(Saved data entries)

□ □ □ □ □

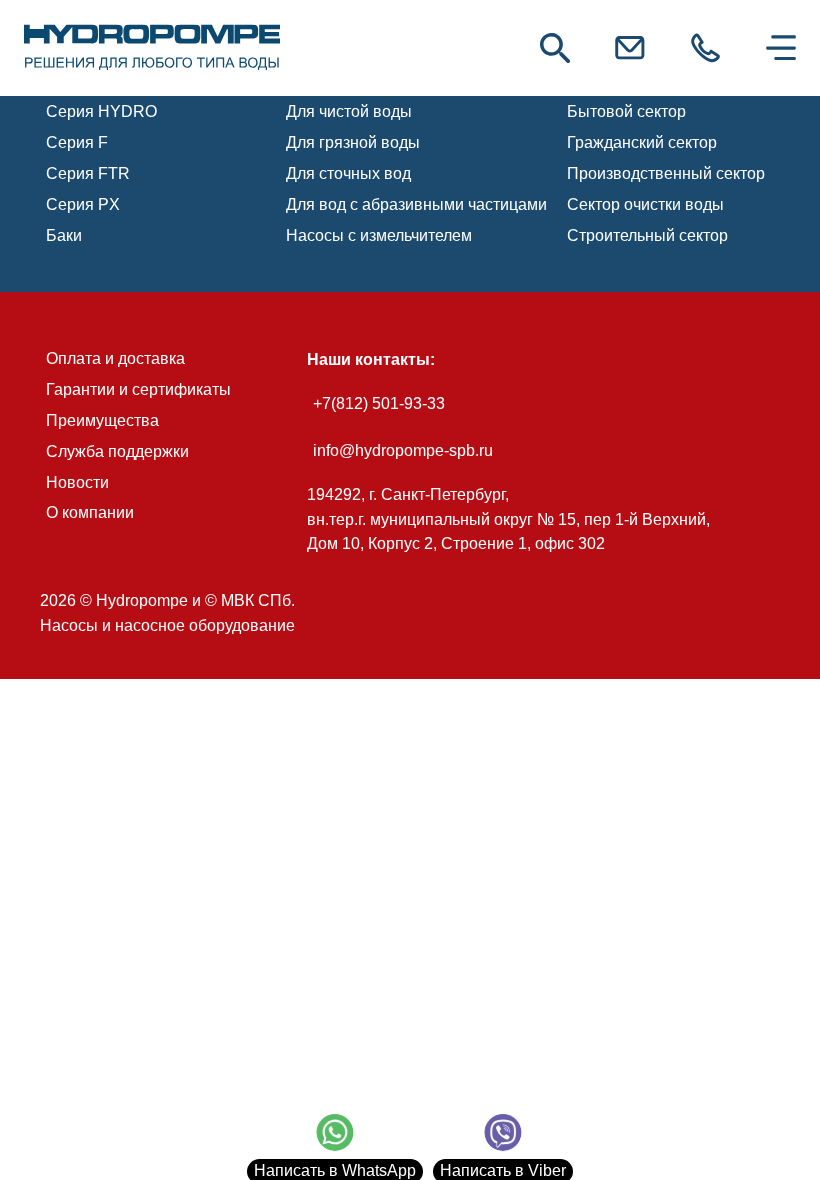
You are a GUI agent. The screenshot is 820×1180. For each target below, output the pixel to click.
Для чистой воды (349, 111)
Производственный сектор (666, 173)
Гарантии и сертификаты (138, 389)
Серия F (77, 142)
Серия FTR (88, 173)
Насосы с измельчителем (379, 235)
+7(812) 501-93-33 (379, 403)
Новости (77, 482)
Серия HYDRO (101, 111)
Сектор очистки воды (645, 204)
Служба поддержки (117, 451)
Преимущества (102, 420)
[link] (152, 48)
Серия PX (83, 204)
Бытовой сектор (626, 111)
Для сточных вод (348, 173)
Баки (64, 235)
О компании (90, 512)
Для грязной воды (353, 142)
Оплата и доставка (115, 358)
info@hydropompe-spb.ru (403, 450)
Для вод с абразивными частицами (416, 204)
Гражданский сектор (642, 142)
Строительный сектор (647, 235)
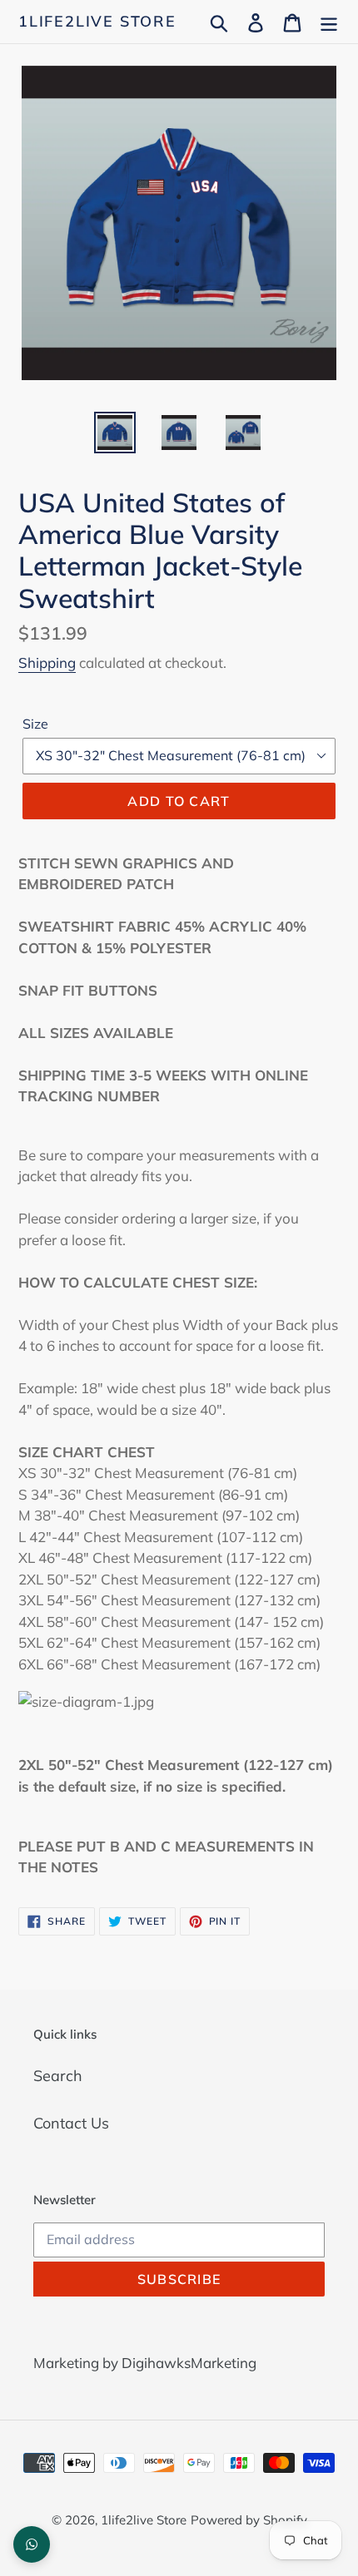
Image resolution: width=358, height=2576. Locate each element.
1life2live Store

□ □ □ □ □

The lines to extract from the data above begin with the line containing "Для чистой воды (349, 111)" and end with the line containing "info@hydropompe-spb.ru (403, 450)". Extract them exactly, including both.

Для чистой воды (349, 111)
Производственный сектор (666, 173)
Гарантии и сертификаты (138, 389)
Серия F (77, 142)
Серия FTR (88, 173)
Насосы с измельчителем (379, 235)
+7(812) 501-93-33 (379, 403)
Новости (77, 482)
Серия HYDRO (101, 111)
Сектор очистки воды (645, 204)
Служба поддержки (117, 451)
Преимущества (102, 420)
[link] (152, 48)
Серия PX (83, 204)
Бытовой сектор (626, 111)
Для сточных вод (348, 173)
Баки (64, 235)
О компании (90, 512)
Для грязной воды (353, 142)
Оплата и доставка (115, 358)
info@hydropompe-spb.ru (403, 450)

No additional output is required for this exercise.